Open selipot opened 1 year ago
It should work if you apply the function to one trajectory at a time. I think the function could be made to correctly handle positions and times as 2-d arrays.
Indeed, it does work as shown above but it should be able to be fed to xarray.apply_ufunc
. So I do not know not know if it is an issue with the function or my code. Maybe @philippemiron has some insight?
I haven't used appy_ufunc
before, but your code may very well be correct. velocity_from_position
definitely does not work on 2-d arrays in its current form. We could make it so, we just need to discuss and decide whether there's a good use case for that, considering that Lagrangian data will be ragged arrays most of the time.
I am not sure that's the solution.

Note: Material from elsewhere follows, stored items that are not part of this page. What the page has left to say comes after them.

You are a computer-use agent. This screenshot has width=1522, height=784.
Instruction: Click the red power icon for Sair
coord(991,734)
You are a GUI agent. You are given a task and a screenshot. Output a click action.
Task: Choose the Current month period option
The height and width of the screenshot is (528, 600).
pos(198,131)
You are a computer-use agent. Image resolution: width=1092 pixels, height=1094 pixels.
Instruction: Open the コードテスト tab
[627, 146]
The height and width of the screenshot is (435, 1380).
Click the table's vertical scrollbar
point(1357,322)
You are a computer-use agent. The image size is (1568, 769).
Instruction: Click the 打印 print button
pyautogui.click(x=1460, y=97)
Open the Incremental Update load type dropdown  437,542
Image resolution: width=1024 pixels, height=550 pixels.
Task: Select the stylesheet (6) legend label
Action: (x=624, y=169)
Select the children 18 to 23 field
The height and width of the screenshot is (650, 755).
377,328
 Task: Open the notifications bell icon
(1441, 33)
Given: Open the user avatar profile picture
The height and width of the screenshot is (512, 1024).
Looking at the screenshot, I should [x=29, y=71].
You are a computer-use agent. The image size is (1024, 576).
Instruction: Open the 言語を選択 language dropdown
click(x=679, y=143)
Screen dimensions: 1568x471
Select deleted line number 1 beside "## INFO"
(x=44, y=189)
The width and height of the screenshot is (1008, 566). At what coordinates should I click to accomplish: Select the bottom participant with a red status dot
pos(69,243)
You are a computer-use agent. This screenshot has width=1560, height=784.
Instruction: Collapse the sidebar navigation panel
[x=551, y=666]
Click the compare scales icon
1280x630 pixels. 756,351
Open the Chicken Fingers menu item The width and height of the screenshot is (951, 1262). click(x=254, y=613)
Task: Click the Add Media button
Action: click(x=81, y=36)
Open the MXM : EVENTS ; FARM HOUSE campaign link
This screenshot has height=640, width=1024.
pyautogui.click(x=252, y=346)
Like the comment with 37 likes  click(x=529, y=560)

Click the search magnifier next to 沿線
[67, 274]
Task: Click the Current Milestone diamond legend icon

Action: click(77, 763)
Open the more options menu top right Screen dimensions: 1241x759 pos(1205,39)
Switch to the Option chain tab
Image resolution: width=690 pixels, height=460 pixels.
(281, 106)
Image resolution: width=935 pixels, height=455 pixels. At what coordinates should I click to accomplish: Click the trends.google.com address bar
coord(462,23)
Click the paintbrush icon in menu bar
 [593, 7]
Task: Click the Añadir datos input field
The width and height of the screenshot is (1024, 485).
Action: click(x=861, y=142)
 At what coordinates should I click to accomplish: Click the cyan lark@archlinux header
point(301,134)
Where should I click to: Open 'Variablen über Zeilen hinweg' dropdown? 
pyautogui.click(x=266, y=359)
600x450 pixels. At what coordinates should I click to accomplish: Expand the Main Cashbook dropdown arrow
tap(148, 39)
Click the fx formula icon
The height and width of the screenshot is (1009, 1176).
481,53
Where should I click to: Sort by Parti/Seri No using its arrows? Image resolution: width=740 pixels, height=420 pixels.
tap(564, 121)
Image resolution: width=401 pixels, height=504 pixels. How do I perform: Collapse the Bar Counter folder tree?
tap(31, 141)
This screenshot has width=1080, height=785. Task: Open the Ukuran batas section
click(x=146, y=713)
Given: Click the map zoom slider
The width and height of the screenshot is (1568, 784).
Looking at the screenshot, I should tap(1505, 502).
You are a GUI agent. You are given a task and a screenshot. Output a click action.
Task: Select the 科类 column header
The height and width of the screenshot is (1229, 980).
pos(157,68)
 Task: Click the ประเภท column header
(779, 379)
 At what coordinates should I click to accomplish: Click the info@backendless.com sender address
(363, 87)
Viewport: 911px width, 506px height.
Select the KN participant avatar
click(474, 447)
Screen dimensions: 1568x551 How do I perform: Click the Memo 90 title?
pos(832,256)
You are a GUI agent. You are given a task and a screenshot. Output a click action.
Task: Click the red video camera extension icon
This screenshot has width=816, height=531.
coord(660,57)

The example linked above examines the case of a function that takes 1-d arrays as an input, like our function.
64 # Time
---> 65 dt[:-1] = np.diff(time)
66 dt[-1] = dt[-2]
68 # Space
ValueError: could not broadcast input array from shape (10,1439) into shape (9,1440)
The issue here when using our function is that np.diff()
differentiates along the last (fastest-varying) axis, whereas the slice syntax (i.e. dt[:-1]
) slices along the first (slowest-varying) axis. In the case of 1-d array inputs, the first and last axes are the same. But in the case of a 2-d array inputs, we get a shape mismatch.
To be more useful and widely applicable the function should take an argument indicating the dimension along which to conduct the time derivative operation so that it is applicable to arrays of any dimension. In addition, it should also be able to handle ragged arrays of position.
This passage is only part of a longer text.